(Exercise materials):
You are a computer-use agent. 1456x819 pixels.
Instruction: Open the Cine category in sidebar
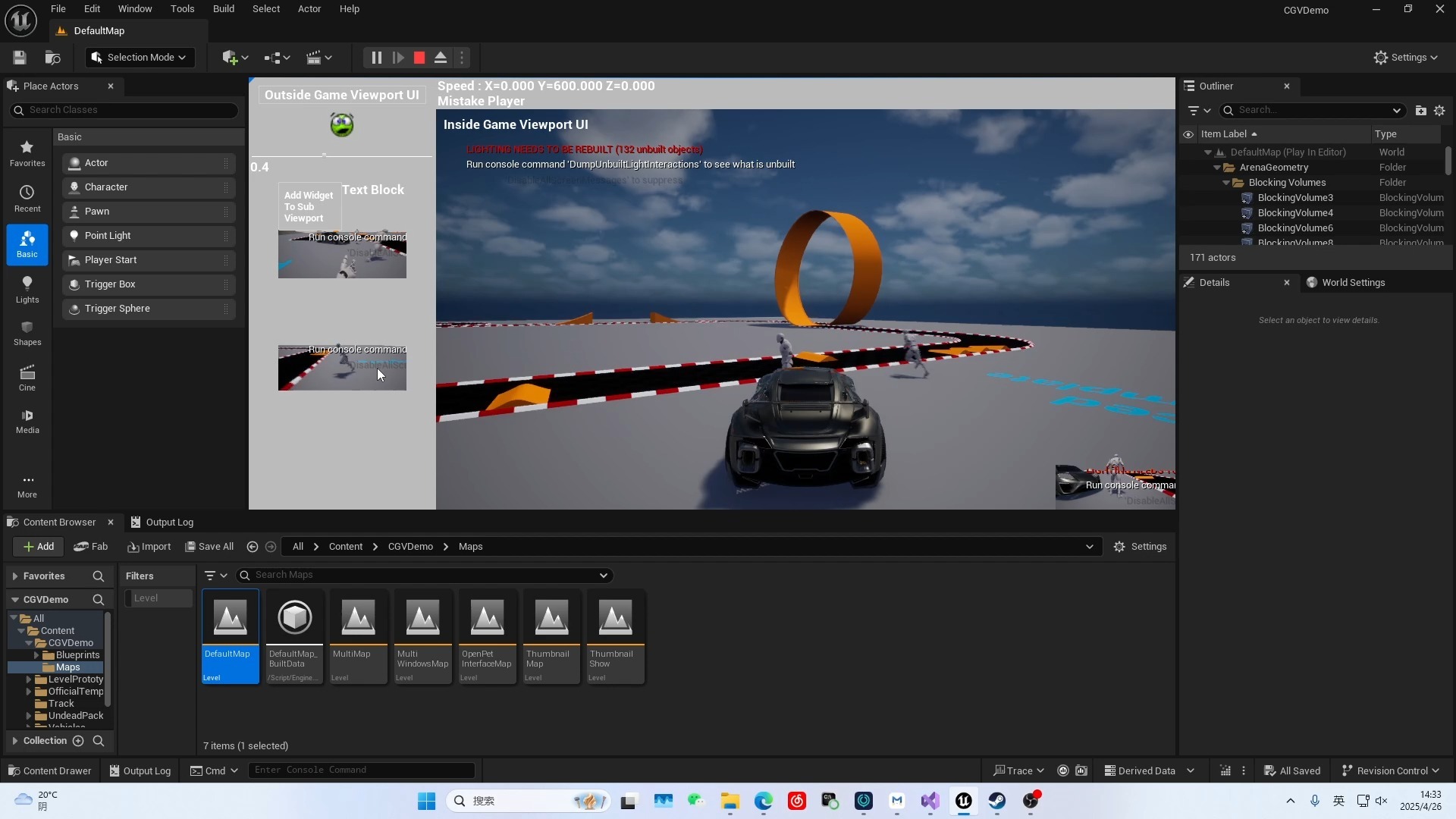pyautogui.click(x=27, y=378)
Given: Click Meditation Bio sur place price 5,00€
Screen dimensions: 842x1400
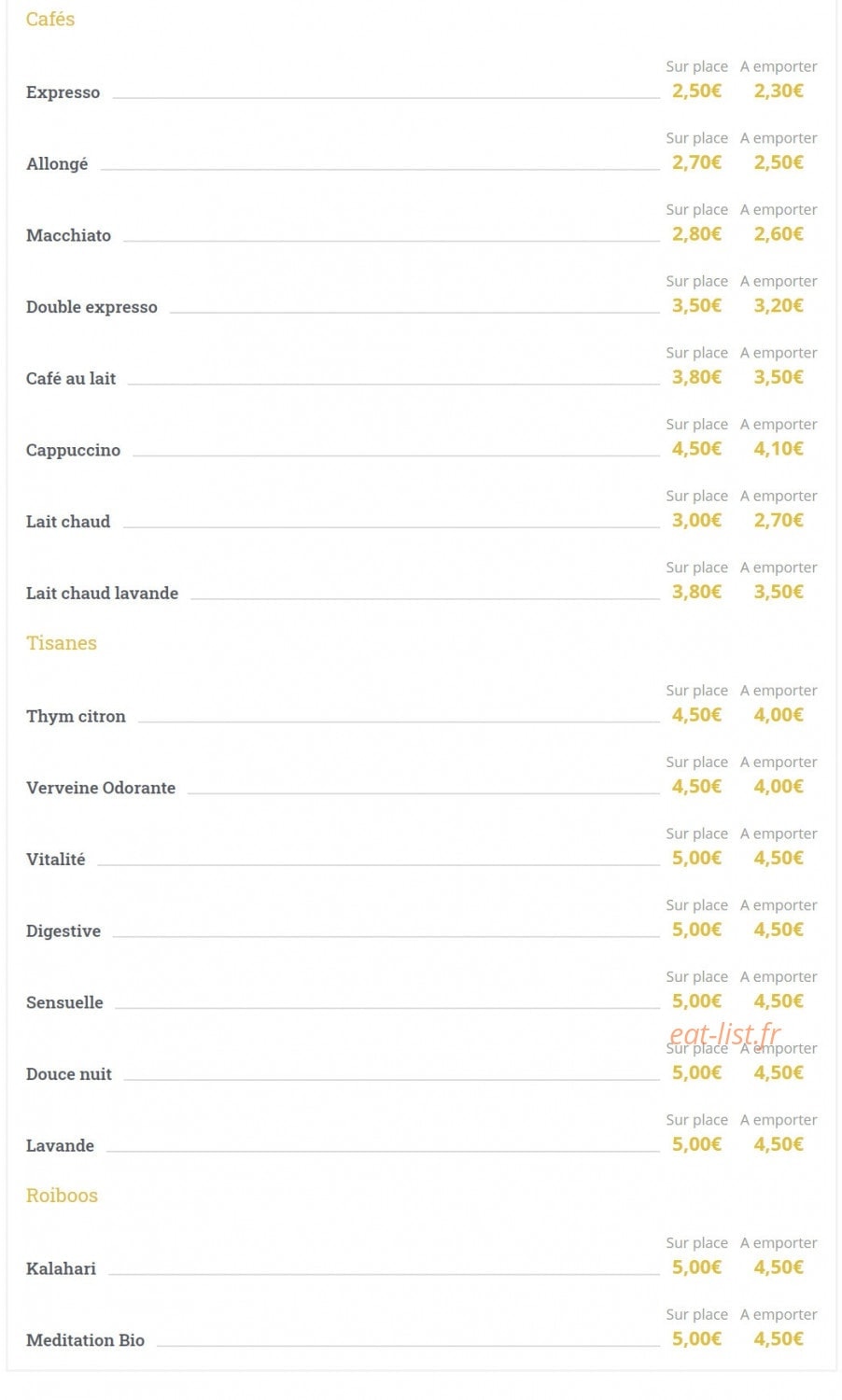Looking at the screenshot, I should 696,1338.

--

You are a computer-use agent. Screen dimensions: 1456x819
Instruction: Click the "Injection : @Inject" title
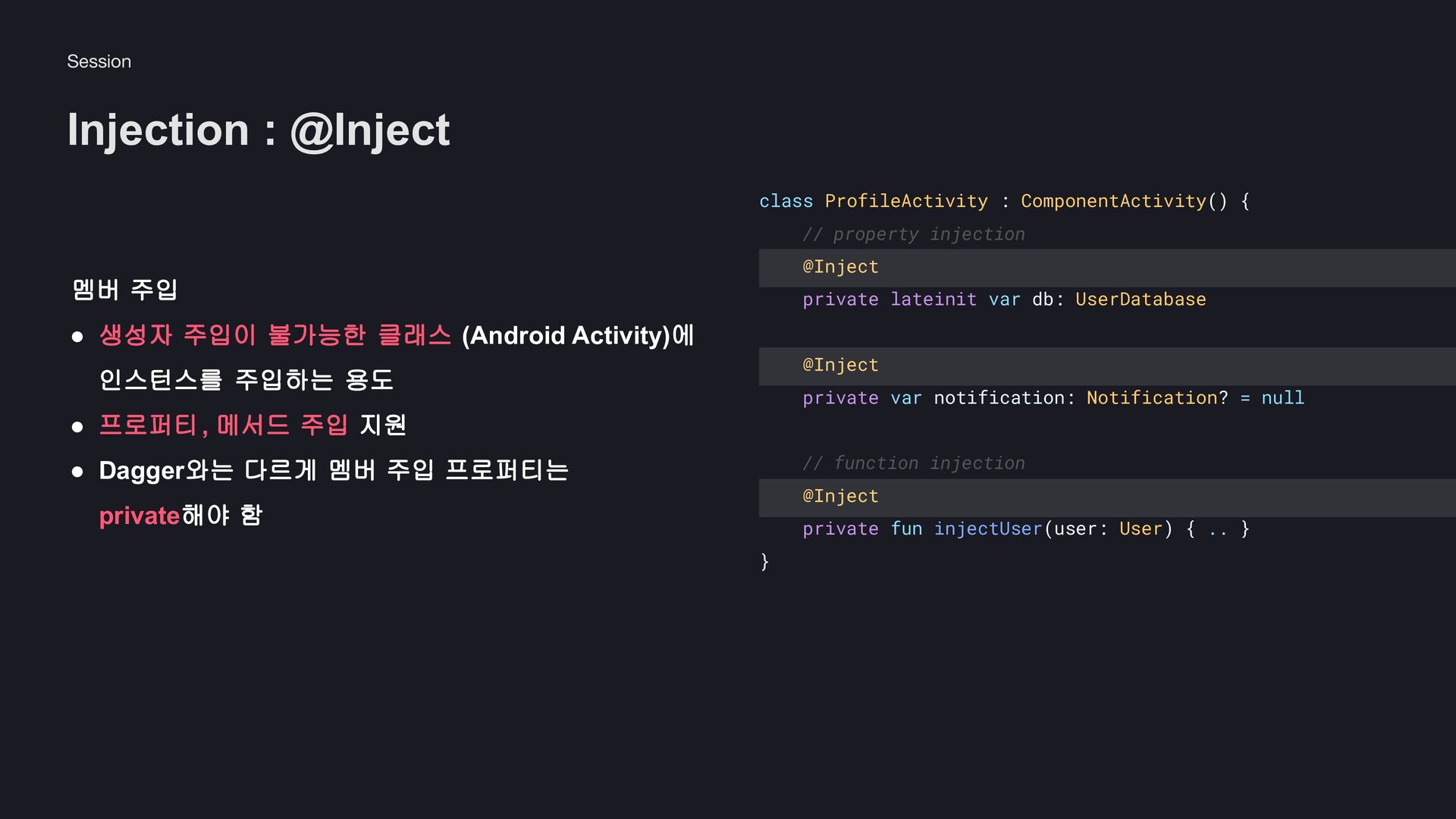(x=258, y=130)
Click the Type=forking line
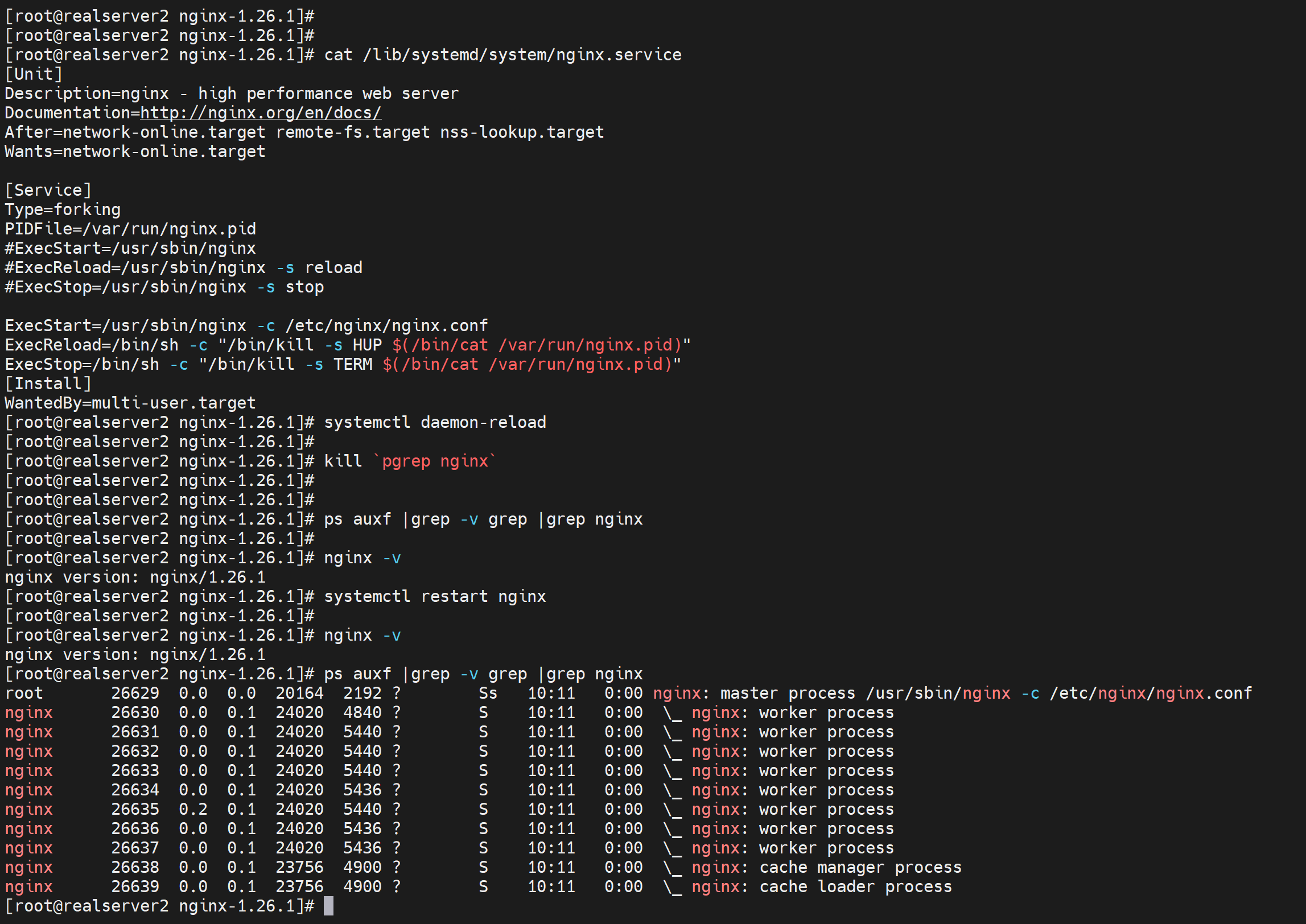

==

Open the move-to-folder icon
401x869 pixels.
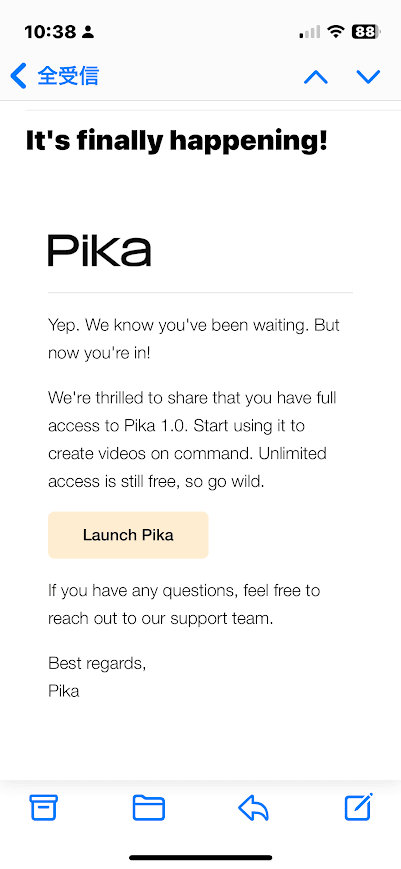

(Set task):
Print the entries starting with the line that contains "You are a computer-use agent. 1456x819" and going on through the line that contains "Looking at the screenshot, I should 696,1338.", copying each line exactly. Leave the pictures out of your answer.

(Exercise response):
You are a computer-use agent. 1456x819 pixels.
Instruction: Open the Cine category in sidebar
pyautogui.click(x=27, y=378)
Given: Click Meditation Bio sur place price 5,00€
Screen dimensions: 842x1400
Looking at the screenshot, I should 696,1338.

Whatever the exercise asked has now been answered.